## What to do
I would like the lines below, from the one with "Click the Stake label" through the one with "Viewport: 772px width, 539px height.", copied exactly and without any pictures.

## Provided material

_ _ _

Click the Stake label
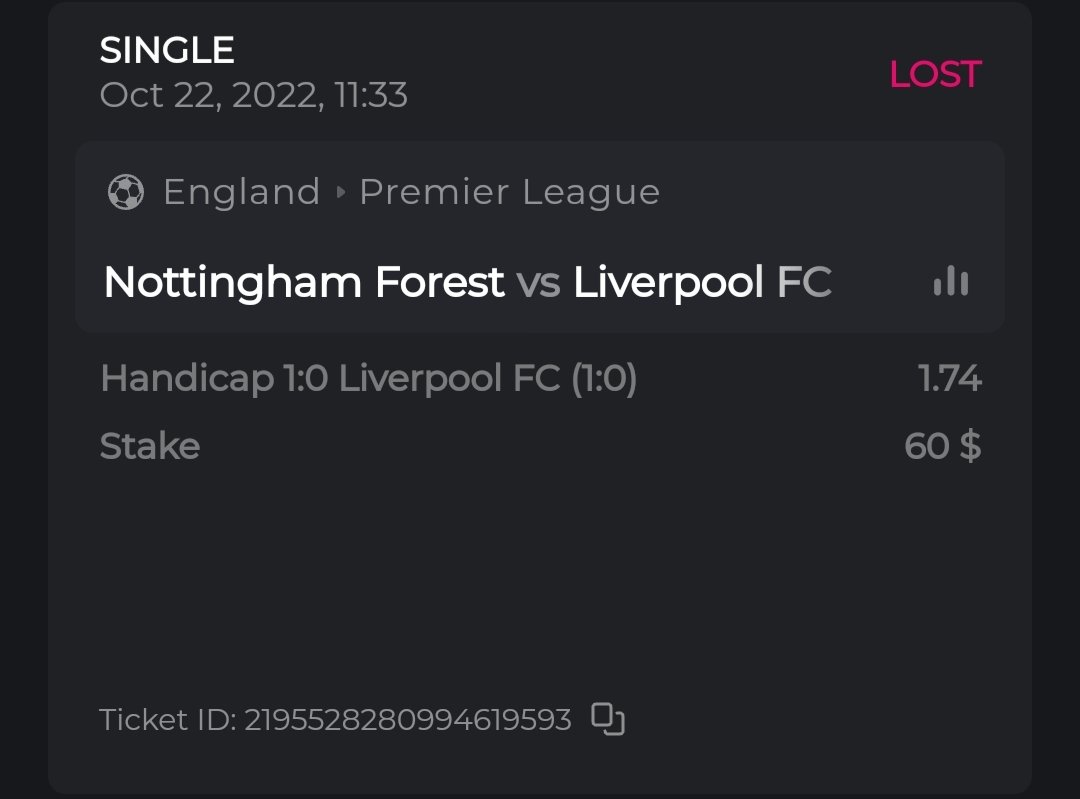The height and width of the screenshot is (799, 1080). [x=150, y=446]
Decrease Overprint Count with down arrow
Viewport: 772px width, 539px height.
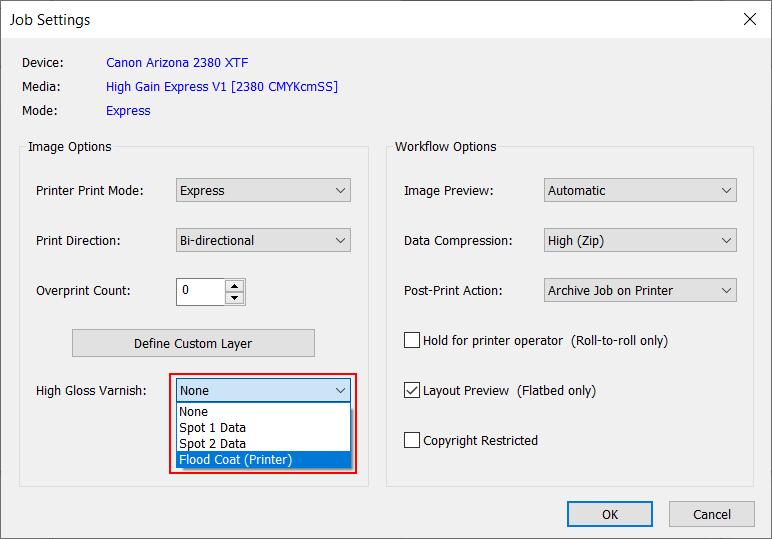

_ _ _

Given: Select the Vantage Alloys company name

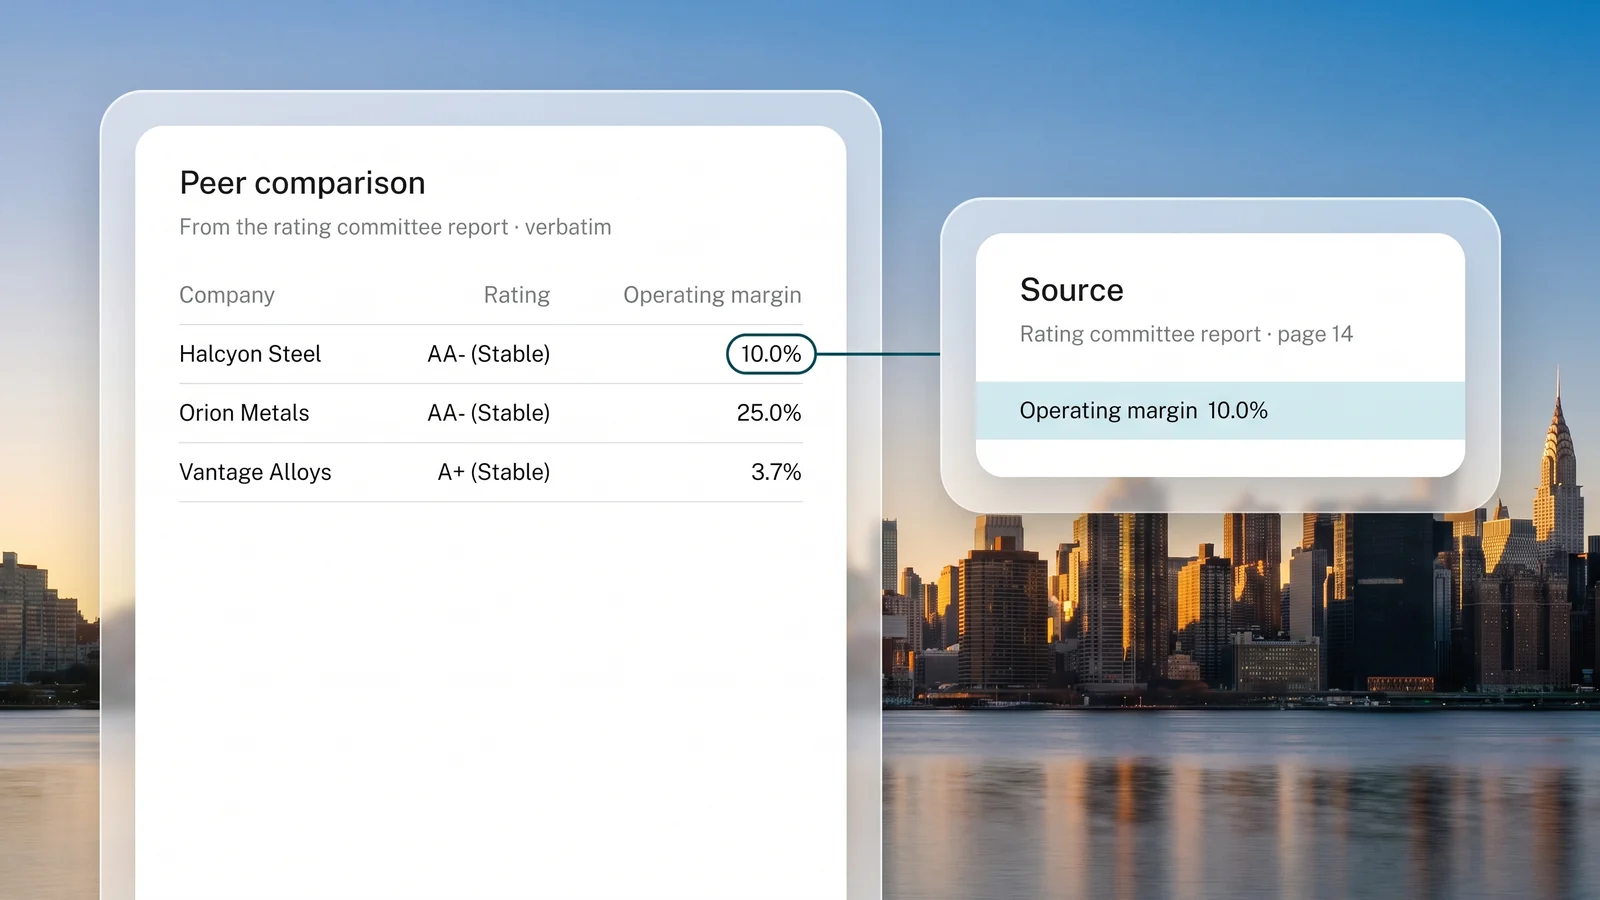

_ _ _

## Reply
Click the Stake label
The height and width of the screenshot is (799, 1080). [x=150, y=446]
Decrease Overprint Count with down arrow
Viewport: 772px width, 539px height.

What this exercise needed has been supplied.